The first one is QJE of 199 1 year. Does Kruger's complicated school attendance rate affect school attendance and seriousness? . This paper studies an old problem: the influence of education on income. We know that direct OLS regression will have endogenous problems due to the lack of variables. This paper considers that because compulsory education in the United States is limited by age, people born in January can leave school before a certain age, but those born in June must stay in school until June, so people born in different months will end their education at different times, but the time when they start their education is the time when the school starts. Therefore, the month of birth will affect the length of education. Therefore, this paper uses whether you were born in the first quarter as an instrumental variable of education time, and finds that the results of instrumental variables are not significantly different from those of OLS. This instrumental variable was also questioned later, because it is a weak instrumental variable, and the birth month has little influence on the time of education. Even if there is only a weak correlation between the birth month and the missing variable, the estimated results will have considerable deviation.

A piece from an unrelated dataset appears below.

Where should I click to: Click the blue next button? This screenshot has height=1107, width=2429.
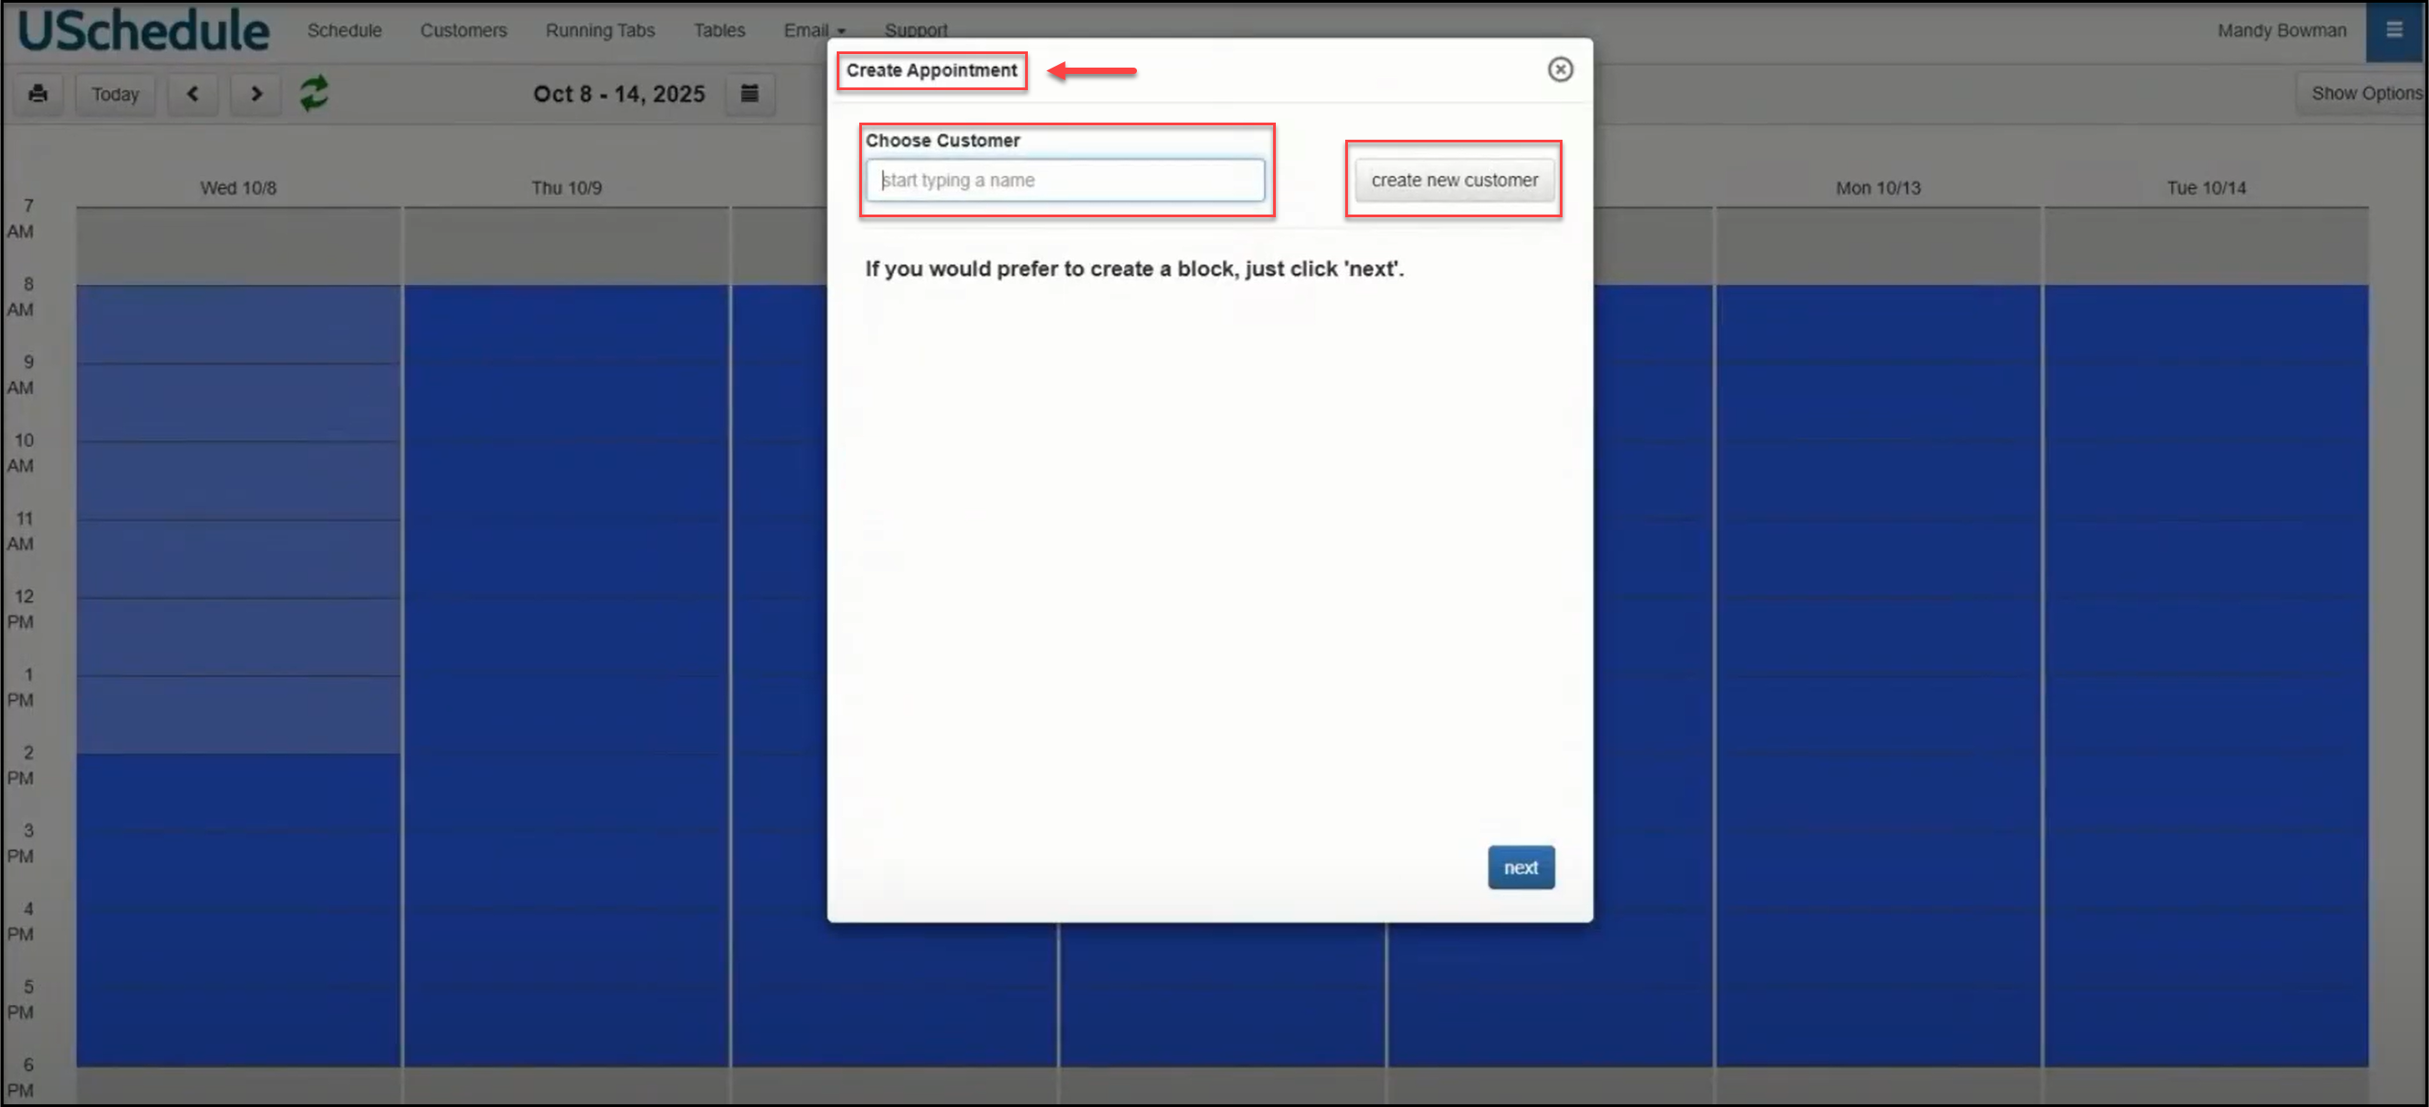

The second is the lottery of living income and Vietnam era: evidence from the social security management records of Angrist on 1990 AER. This is also his doctoral thesis. This paper studies the influence of Vietnam War experience on subsequent income, which is obviously an endogenous problem. The author has noticed that when the Ministry of National Defense recruits, it draws a recruitment lottery number for men of school age, and then sets an upper limit. Those whose number is less than this upper limit are all within the scope of recruitment. So he defined whether the draft number is less than this upper limit as draft qualification. Obviously, people with conscription qualification of 1 are more likely to participate in the Vietnam War, and this number is randomly selected, so conscription qualification is a suitable tool variable. This is an example of clever use of natural experiments.

I know an interesting one recently. 1998 AER &; Labor supply of Evans' children and their parents: evidence from exogenous changes in family size. This paper studies the influence of the increase in the number of children on parents' participation in the labor market. The problem here is to find an exogenous shock that affects the number of children. Some studies in this field use twins, and some use abortion failure. Of course, the birth of twins is generally random and not designed as expected, so this is an exogenous influence that directly increases the number of children. This paper considers a factor that indirectly increases the number of children, namely the gender composition of the first two children. Why does this affect the number of children? Their theory is this: parents generally want their children's gender composition to be diversified, so if the first two children are both boys or girls, they want another child with a different gender. But if the first two children have a boy and a girl, and the task of gender diversity has been completed, there will be no more children, then families of the same sex will have more children. I think this idea is really amazing. In short, looking for tool variables is to use your brain and boldly associate.